The Fantastic Adventures of Parallel Me

It's a strange feeling, trying to break out of my old habits.  Every night I go to bed with a clear idea of how I want tomorrow to go, with a long list of things that would make me feel good and satisfied to accomplish.  And every day I wake up and do the same stupid things, on the same stupid schedule, in the same stupid way.  And through my pan-dimensional port hole, I can see parallel me doing those other things, and achieving the goals I laid out the night before, in ways that I seem reluctant to, and I think, "why can't I make the decisions that that guy makes?  What's so special about him that he just gets up and does all those things?"

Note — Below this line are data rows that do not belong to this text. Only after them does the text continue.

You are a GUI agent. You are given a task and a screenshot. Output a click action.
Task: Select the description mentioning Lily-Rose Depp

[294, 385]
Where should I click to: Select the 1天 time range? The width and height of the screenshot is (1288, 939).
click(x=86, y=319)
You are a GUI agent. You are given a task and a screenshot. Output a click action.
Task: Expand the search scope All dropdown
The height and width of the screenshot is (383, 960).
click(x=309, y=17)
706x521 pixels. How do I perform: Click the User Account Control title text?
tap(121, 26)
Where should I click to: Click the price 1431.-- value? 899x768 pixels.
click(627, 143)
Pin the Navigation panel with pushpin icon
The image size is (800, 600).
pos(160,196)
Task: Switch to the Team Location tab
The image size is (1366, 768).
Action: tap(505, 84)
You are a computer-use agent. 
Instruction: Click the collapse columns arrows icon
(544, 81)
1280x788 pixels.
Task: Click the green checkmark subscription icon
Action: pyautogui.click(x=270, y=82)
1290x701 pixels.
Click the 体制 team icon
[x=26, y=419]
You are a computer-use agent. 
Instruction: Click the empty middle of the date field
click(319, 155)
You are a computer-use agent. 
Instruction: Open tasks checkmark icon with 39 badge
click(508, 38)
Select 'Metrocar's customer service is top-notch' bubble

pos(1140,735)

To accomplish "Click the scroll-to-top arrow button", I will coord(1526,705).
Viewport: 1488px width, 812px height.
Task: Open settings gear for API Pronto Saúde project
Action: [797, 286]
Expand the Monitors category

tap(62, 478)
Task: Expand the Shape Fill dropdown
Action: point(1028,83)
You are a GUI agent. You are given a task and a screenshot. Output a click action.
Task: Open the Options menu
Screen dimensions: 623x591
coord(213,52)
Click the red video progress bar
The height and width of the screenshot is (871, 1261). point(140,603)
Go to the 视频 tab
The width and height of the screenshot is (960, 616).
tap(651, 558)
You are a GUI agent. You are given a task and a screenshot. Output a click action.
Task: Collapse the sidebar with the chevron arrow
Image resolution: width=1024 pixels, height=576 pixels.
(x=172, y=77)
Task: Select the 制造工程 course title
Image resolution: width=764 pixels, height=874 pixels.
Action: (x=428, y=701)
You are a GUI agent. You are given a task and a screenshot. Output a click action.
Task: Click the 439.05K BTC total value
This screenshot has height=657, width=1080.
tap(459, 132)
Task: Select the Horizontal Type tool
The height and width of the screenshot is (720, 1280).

It is a common and popular fact that people rarely change their personalities on a whim, or a dime or a bet.  Past a certain age, changing your behavior, plowing new ruts into the grey matter of your brain, just becomes more difficult.  Or at least, this is true for me.  And I'm basically offended every day that I can't just flip a switch and go from apathetic, depressed under-achiever to the fantastic adventures of hyper-productive, enthusiastically happy, casually cool parallel me.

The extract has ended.